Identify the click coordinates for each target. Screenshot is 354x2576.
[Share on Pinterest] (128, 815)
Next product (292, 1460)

---

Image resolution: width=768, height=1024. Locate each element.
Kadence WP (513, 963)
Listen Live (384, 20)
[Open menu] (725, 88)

--

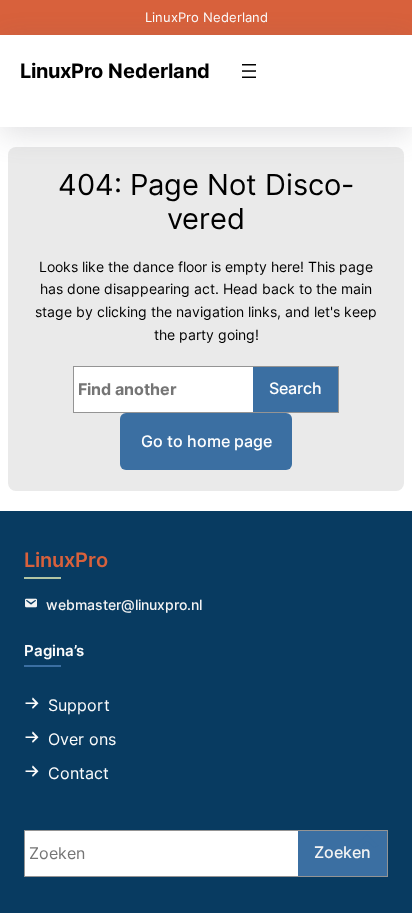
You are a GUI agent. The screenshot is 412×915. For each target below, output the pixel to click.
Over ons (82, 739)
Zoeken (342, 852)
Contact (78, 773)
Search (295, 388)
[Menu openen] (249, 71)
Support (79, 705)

WHAT YOU ARE ASKED TO DO: Please say how many lines in the records above contain the word "target", giving the number alone.

ANSWER TO THIS PROBLEM: 2